24.458 · Initiative parlementaire · 2024-09-27
Département de l'environnement, des transports, de l'énergie et de la communication
Liquidé
Wortlaut
Il faut remettre en vigueur l’art. 5 de la loi fédérale sur l’aviation, qui a été abrogé lors de la révision du 1er octobre 2010.
Art. 5 Commission de l’aviation
1 Le Conseil fédéral nomme une commission de l’aviation qui donnera son préavis sur les questions importantes intéressant de l’aviation.
2 La composition, la compétence et le mode de travail de cette commission seront précisés par une ordonnance.
Begründung
La commission de l’aviation instituée par la loi fédérale du 21 décembre 1948 sur l’aviation (LA) a été dissoute après le grounding de Swissair. Dans le rapport sur la politique aéronautique suisse de 2004, le Conseil fédéral disait vouloir « créer sous la responsabilité de l’OFAC un organe de coordination et de conseil regroupant les principaux responsables du secteur aéronautique suisse ». Dans le rapport explicatif relatif à la révision de la LA, il écrivait alors « qu’aujourd’hui, les acteurs de l’aviation ont à leur disposition plusieurs organes pour faire valoir leurs intérêts et revendications. La participation des milieux intéressés aux projets de législation est ainsi garantie par le processus de participation des parties prenantes (Stakeholder Involvement Process) mis sur pied par l’OFAC ».

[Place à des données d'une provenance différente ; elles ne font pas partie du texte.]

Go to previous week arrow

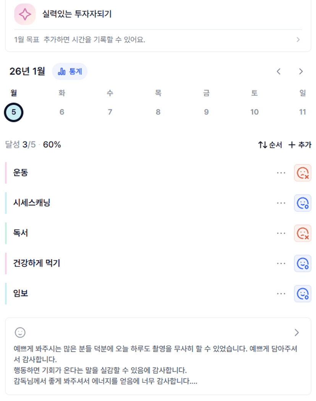point(279,71)
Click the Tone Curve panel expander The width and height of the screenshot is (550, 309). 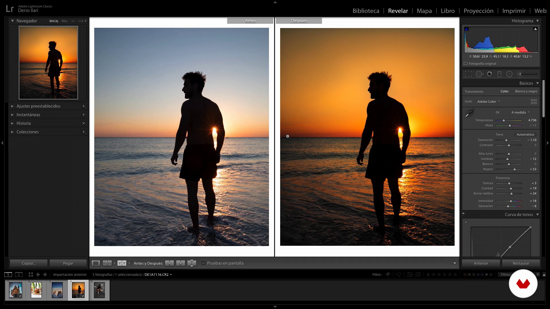537,214
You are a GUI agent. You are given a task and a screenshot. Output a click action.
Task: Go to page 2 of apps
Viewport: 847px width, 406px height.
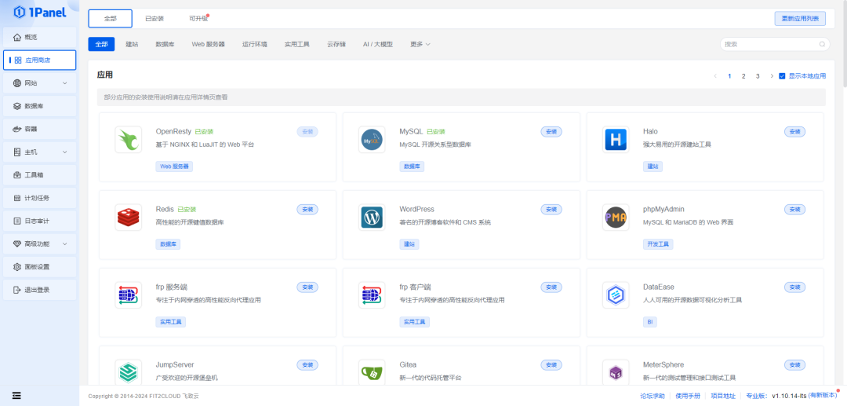[743, 76]
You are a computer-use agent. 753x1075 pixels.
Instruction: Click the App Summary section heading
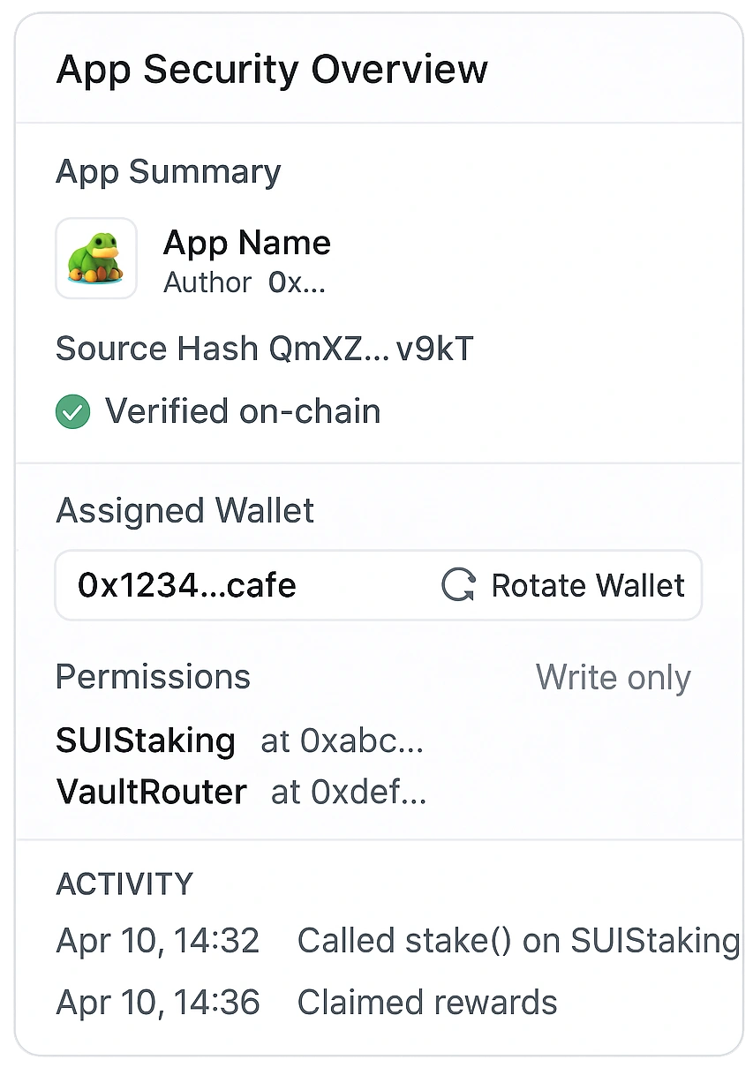pyautogui.click(x=168, y=171)
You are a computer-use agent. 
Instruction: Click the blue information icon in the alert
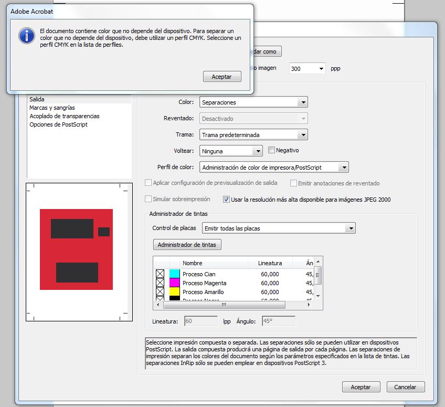(x=26, y=36)
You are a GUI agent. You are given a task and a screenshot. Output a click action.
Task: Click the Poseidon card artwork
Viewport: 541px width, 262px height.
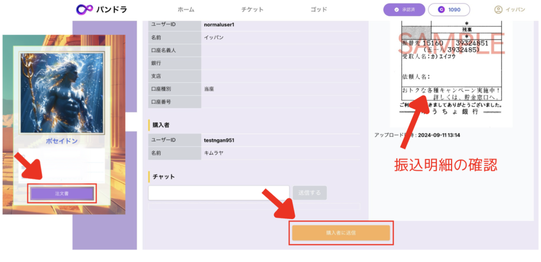(x=63, y=93)
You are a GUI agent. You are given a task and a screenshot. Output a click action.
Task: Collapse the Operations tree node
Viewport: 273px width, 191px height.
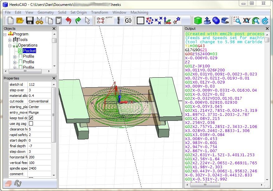click(10, 45)
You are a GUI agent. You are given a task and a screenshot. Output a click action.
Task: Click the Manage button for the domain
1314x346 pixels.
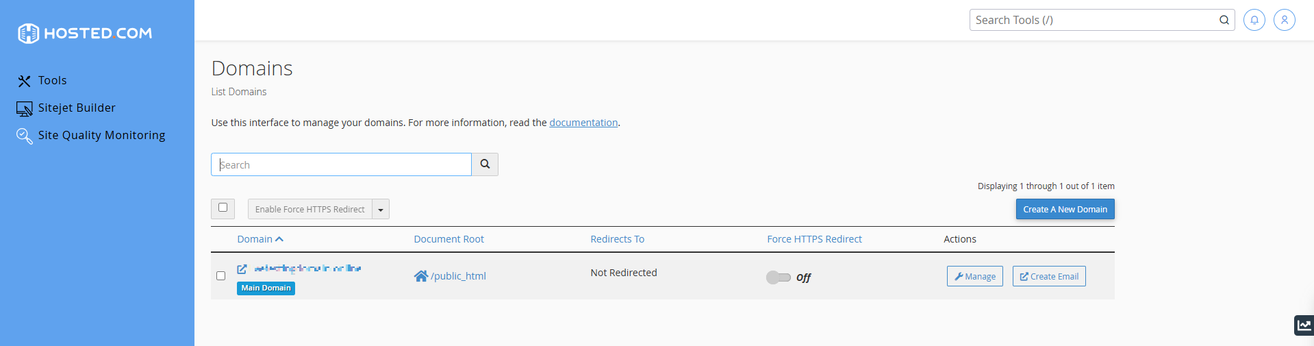(974, 276)
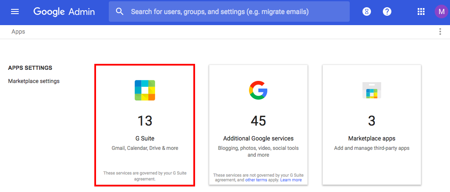Open Marketplace apps card title
The width and height of the screenshot is (450, 192).
tap(372, 138)
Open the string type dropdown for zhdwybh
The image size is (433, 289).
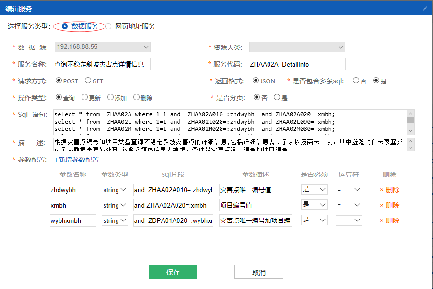(x=115, y=190)
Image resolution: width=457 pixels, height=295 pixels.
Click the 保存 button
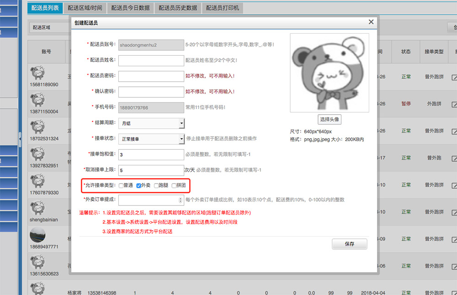[349, 244]
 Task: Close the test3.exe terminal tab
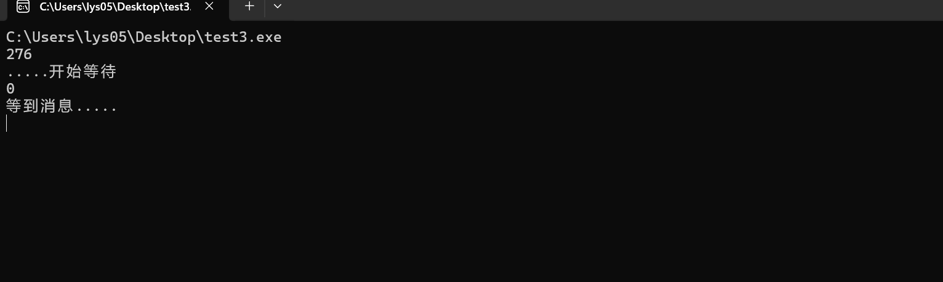pos(209,6)
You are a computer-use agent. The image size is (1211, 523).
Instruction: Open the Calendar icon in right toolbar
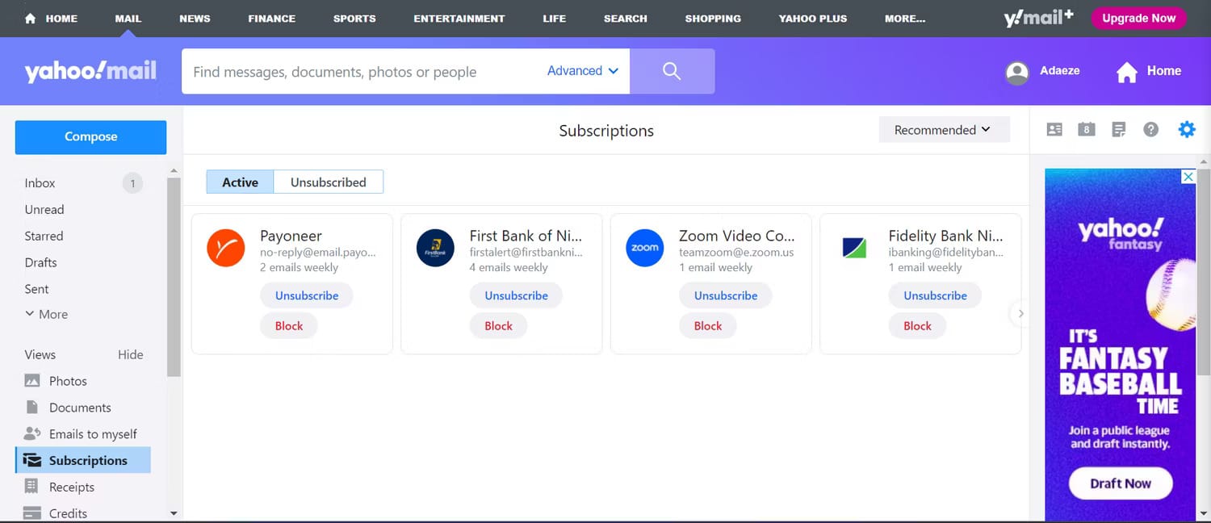(x=1087, y=130)
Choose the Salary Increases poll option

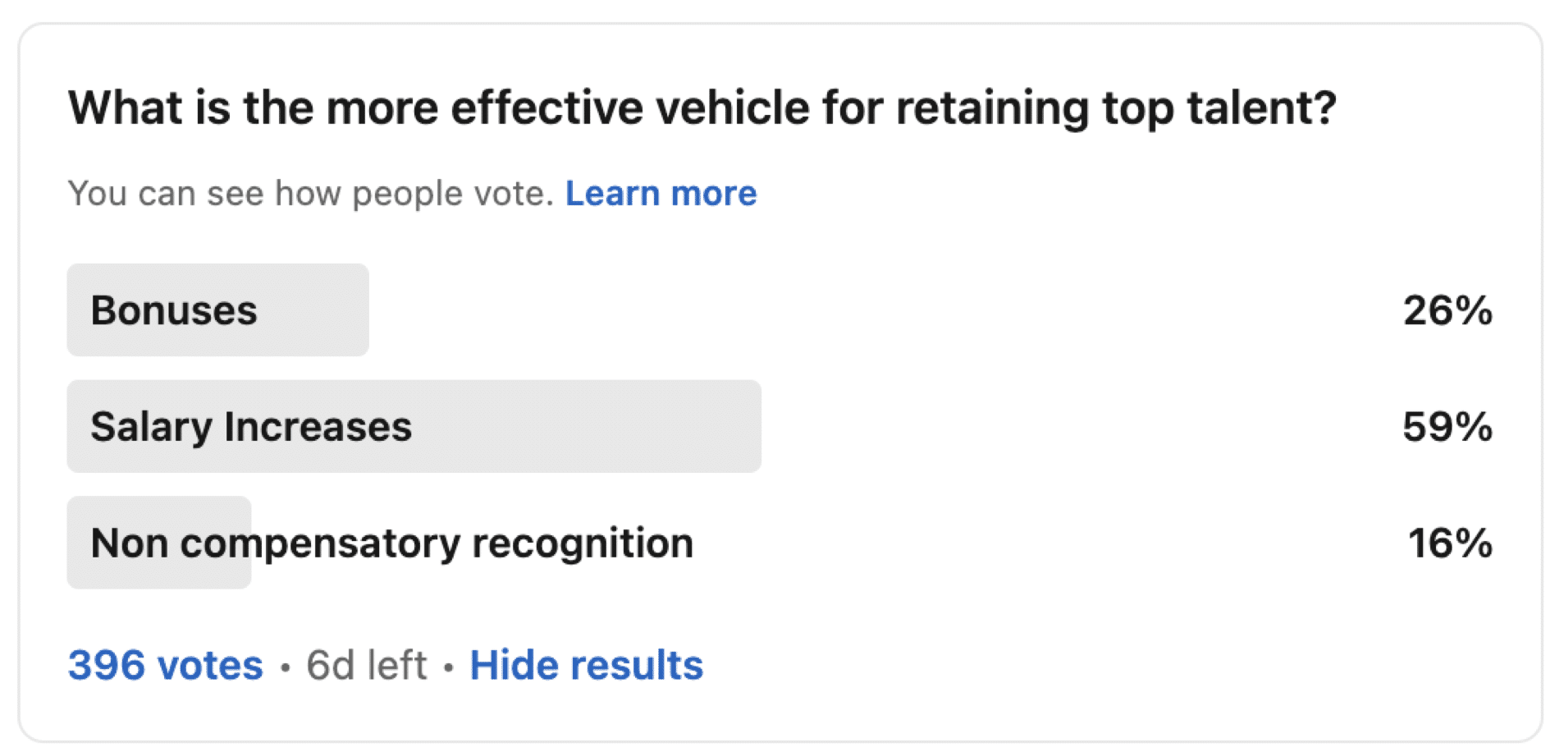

On constate aujourd’hui que ces mécanismes n’existent pas ou qu’ils ne fonctionnent pas comme ils le devraient : l’organe de coordination et de conseil du Conseil fédéral n’existe pas et les intérêts et revendications des milieux intéressés peinent à parvenir jusqu’à ce dernier. Le processus de participation des parties prenantes est appliqué à certains projets, mais il n’y a pas de règles précises et la pratique officielle en la matière est très hétérogène : les avis soumis ne sont pas systématiquement publiés, mais dans le meilleur des cas synthétisés à la guise de l’OFAC, les questions restent sans réponse et les délais sont souvent excessivement courts. Les milieux concernés n’ont ainsi pas la possibilité de participer convenablement au processus de formation de l’opinion ni au processus législatif.
La réglementation actuelle est si opaque que le Conseil fédéral ne peut être guidé dans ses décisions que par l’avis unilatéral de l’administration. La situation n’est pas satisfaisante. Ce qu’il faut, c’est une participation démocratique, axée sur la pratique et largement soutenue des milieux concernés par les questions d’aviation. C’est pourquoi il est urgent de rétablir une commission aéronautique bien soutenue et indépendante de l’administration. Ainsi, le Conseil fédéral pourra se faire une idée complète des problèmes réels.